From mboxrd@z Thu Jan  1 00:00:00 1970
Return-Path: <linux-kernel-owner+willy=40w.ods.org@vger.kernel.org>
Received: (majordomo@vger.kernel.org) by vger.kernel.org via listexpand
	id S262992AbTDKJJe (for <rfc822;willy@w.ods.org>); Fri, 11 Apr 2003 05:09:34 -0400
Received: (majordomo@vger.kernel.org) by vger.kernel.org id S263337AbTDKJJe (for <rfc822;linux-kernel-outgoing>);
	Fri, 11 Apr 2003 05:09:34 -0400
Received: from netmail02.services.quay.plus.net ([212.159.14.221]:39646 "HELO
	netmail02.services.quay.plus.net") by vger.kernel.org with SMTP
	id S262992AbTDKJJ2 (for <rfc822;linux-kernel@vger.kernel.org>); Fri, 11 Apr 2003 05:09:28 -0400
From: "Riley Williams" <Riley@Williams.Name>
To: "Alan Cox" <alan@lxorguk.ukuu.org.uk>
Cc: "Linux Kernel Mailing List" <linux-kernel@vger.kernel.org>
Subject: RE: kernel support for non-English user messages
Date: Fri, 11 Apr 2003 10:21:16 +0100
Message-ID: <BKEGKPICNAKILKJKMHCAIEBJCGAA.Riley@Williams.Name>
MIME-Version: 1.0
Content-Type: text/plain;
	charset="us-ascii"
Content-Transfer-Encoding: 7bit
X-Priority: 3 (Normal)
X-MSMail-Priority: Normal
X-Mailer: Microsoft Outlook IMO, Build 9.0.6604 (9.0.2911.0)
X-MimeOLE: Produced By Microsoft MimeOLE V6.00.2800.1106
Importance: Normal
In-Reply-To: <1050001294.12494.11.camel@dhcp22.swansea.linux.org.uk>
Sender: linux-kernel-owner@vger.kernel.org
X-Mailing-List: linux-kernel@vger.kernel.org

Hi Alan.

 >> If we use 32-bit hash codes, there's a real chance of different
 >> messages

 > There are less than 65536 files each of which is less than 65536
 > lines long, so it seems that a properly chosen automated index
 > ought to be collision free ?

Some thoughts on that:

 1. If the printk() messages are internationalised, we are going to
    see log extracts posted here in various languages, including some
    that the relevant maintainers don't understand. To stand any
    realistic chance of dealing with the resultant bug reports, we
    need to include the message code in the report so we can just
    feed the various reports through a tool that translates them into
    our preferred language.

 2. For the above to work, we need the following guarantees:

     a. A particular message code always refers to the same message.
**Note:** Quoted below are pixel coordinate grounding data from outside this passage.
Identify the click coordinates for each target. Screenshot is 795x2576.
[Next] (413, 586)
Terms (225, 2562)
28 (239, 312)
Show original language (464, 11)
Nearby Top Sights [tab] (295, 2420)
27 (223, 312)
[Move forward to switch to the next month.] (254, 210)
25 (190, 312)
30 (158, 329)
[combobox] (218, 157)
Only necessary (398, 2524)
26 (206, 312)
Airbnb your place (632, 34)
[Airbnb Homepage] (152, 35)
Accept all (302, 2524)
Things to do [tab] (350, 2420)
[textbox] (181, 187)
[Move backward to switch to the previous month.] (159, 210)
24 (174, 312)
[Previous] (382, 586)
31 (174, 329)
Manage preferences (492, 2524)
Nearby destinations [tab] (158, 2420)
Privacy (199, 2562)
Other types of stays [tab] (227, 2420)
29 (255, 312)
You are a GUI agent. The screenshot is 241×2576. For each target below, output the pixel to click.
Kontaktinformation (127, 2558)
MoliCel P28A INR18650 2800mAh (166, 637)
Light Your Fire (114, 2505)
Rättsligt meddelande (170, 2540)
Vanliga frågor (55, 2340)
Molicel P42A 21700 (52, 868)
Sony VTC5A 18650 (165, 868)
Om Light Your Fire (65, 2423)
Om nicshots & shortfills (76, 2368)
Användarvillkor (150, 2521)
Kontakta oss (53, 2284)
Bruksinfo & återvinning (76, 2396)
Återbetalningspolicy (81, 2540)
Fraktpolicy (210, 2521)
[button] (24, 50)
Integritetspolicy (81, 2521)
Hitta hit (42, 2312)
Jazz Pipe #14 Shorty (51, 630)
     b. A particular message is always referred to by the same
        message code.

 3. To obtain these guarantees, we need to ensure that the translation
    tool supplied with any particular kernel can handle all message
    codes from that kernel or from any earlier kernel in its direct
    ancestry. We thus can't reuse message codes once issued.

 4. In some languages, the parameters will need to be specified in a
    different order to the English order.
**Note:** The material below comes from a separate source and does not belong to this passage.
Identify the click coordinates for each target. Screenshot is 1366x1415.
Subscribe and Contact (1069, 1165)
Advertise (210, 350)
 5. We wish to keep the kernel size to a minimum.

The combination of the above points would lead me to suggest the
following design:

 1. The printk() function must NEVER be on the RHS of any #define
    statement. Many source files currently do this, and it kills any
    hope of an automated tool going through the kernel sources and
    allocating message numbers, irrespective of the numbering method
    chosen.

 2. Given the above, it would be possible to change the compilation
    sequence such that the message indexing tool runs first and
    pre-processes each printk() call to replace the format string with
    an index into a table of message formats. This table would contain
    in each row first the message code allocated to that row, then the
    format string, and finally a key to the parameter order to be used.
    The table generated would thus be the English language file, and
    would be generated such that any existing messages therein were
    reused. This would have the benefit that where any particular
    message format occurs multiple times, they would be merged.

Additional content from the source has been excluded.